PASSION. RKO Radio Pictures, 1954. Cornel Wilde, Yvonne De Carlo, Raymond Burr, Lon Chaney Jr., Rodolfo Acosta, John Qualen, Anthony Caruso. Director: Allan Dwan.

   A conflict over land in old Spanish California flares up into the deaths of several members of one homesteading family, and one of the survivors vows vengeance.

   Cornel Wilde and Yvonne De Carlo strike me as being a couple who are absolutely meant for each other, but surprisingly, in this movie they don’t even get to kiss.

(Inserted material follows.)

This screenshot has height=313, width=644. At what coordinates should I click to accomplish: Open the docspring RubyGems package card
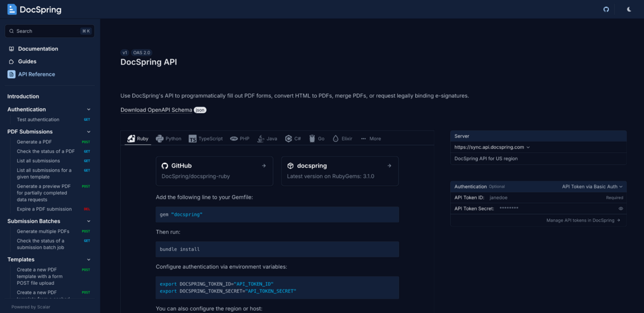point(340,171)
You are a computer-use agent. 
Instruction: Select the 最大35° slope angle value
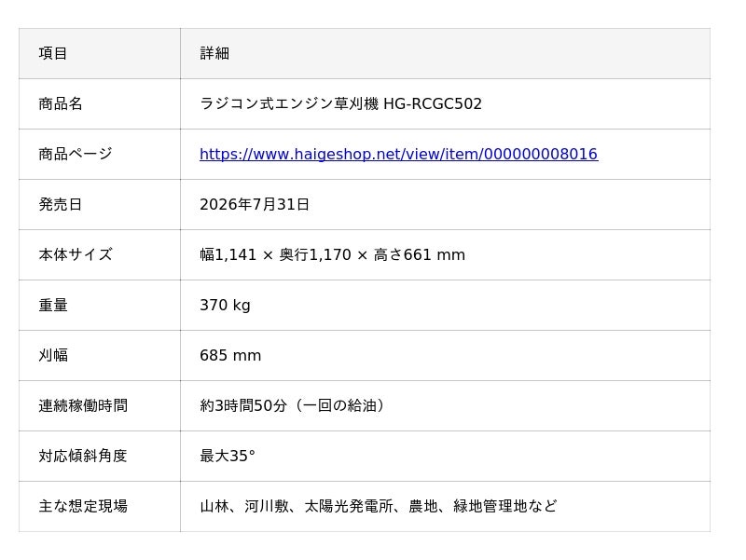click(228, 456)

She’s the tomboy (!) sister of the woman who’s the murder5ed mother of Wilde’s son, and while she is obviously making eyes at him, he is so busy with revenge, he hardly notices her at all. A passionate affair it isn’t.

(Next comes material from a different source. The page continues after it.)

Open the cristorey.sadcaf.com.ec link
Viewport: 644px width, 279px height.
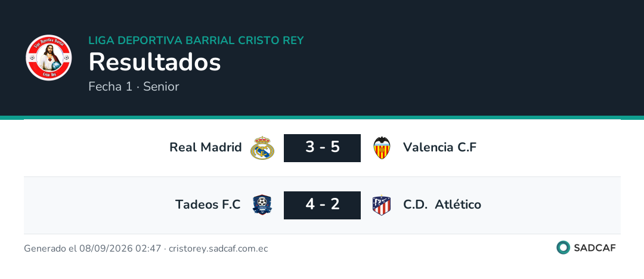coord(218,249)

   Raymond Burr plays the officer of the police who must bring his old friend to justice. If it weren’t for him, I’d never even have considered saving this movie on tape. (And even so, I didn’t.)

COMMENT:  In Brian Garfield’s book on western movies, he calls what this film as a “Bob Steele” plot. If it weren’t such an obvious slur on Bob Steele, I’d agree 100 percent.

— Reprinted from Nothing Accompliced #4, November 1993 (slightly revised).